- TASK STATEMENT
In the stretch of the listing from the line containing "Click the brand search input field" through the line containing "Click the Roundup", change "Image resolution" to "Display resolution" and reproduce only those lines with nothing else altered.

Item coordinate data
# # #

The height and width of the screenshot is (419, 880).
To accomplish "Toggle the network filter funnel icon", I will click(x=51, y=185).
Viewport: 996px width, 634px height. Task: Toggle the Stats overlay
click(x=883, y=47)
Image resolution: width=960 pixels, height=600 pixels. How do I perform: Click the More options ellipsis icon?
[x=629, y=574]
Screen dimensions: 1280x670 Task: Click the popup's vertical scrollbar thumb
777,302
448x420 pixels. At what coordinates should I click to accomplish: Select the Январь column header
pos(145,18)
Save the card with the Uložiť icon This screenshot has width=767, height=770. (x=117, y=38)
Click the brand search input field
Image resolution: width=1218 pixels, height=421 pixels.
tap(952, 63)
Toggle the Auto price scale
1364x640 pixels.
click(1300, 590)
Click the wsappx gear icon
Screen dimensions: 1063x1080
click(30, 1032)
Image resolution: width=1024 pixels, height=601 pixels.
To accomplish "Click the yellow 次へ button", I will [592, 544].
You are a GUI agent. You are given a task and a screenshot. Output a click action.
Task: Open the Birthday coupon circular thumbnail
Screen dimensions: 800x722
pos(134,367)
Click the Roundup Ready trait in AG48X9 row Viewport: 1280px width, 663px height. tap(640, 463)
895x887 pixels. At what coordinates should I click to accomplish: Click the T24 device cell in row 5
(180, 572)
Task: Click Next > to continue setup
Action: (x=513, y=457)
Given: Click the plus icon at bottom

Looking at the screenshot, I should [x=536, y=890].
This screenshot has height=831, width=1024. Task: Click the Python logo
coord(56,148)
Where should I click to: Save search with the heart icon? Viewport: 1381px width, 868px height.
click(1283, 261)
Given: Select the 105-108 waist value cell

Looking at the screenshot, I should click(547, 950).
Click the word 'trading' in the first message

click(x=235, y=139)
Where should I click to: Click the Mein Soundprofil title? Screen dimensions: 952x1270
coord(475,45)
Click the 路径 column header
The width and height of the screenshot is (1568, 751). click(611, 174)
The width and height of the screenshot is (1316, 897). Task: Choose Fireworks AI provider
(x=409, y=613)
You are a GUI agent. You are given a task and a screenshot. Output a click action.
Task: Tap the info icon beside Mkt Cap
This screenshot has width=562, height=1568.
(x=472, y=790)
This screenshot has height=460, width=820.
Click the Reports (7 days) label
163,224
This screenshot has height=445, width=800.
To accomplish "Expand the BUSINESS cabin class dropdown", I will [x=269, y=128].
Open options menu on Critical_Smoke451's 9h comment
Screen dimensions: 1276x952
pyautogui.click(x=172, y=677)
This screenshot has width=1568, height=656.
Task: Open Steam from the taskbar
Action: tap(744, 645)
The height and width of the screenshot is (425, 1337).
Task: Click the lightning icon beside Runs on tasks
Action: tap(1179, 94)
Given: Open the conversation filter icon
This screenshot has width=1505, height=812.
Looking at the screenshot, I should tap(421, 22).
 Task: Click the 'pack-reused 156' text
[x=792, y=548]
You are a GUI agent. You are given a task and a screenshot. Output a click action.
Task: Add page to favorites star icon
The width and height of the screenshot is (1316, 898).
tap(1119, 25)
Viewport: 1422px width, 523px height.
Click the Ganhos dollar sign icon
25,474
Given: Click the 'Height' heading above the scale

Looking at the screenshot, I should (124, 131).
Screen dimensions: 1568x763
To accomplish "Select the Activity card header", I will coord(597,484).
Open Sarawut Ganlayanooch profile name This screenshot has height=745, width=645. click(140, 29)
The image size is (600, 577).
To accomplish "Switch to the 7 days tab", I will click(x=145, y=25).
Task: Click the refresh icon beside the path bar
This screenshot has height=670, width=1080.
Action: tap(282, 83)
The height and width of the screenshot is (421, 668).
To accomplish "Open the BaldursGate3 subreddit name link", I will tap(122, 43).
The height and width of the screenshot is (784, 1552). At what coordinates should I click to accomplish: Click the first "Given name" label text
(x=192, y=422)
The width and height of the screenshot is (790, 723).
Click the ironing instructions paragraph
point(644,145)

# # #

- FULL SOLUTION
Click the brand search input field
Display resolution: width=1218 pixels, height=421 pixels.
tap(952, 63)
Toggle the Auto price scale
1364x640 pixels.
click(1300, 590)
Click the wsappx gear icon
Screen dimensions: 1063x1080
click(30, 1032)
Display resolution: width=1024 pixels, height=601 pixels.
To accomplish "Click the yellow 次へ button", I will [592, 544].
You are a GUI agent. You are given a task and a screenshot. Output a click action.
Task: Open the Birthday coupon circular thumbnail
Screen dimensions: 800x722
pos(134,367)
Click the Roundup Ready trait in AG48X9 row Viewport: 1280px width, 663px height. tap(640, 463)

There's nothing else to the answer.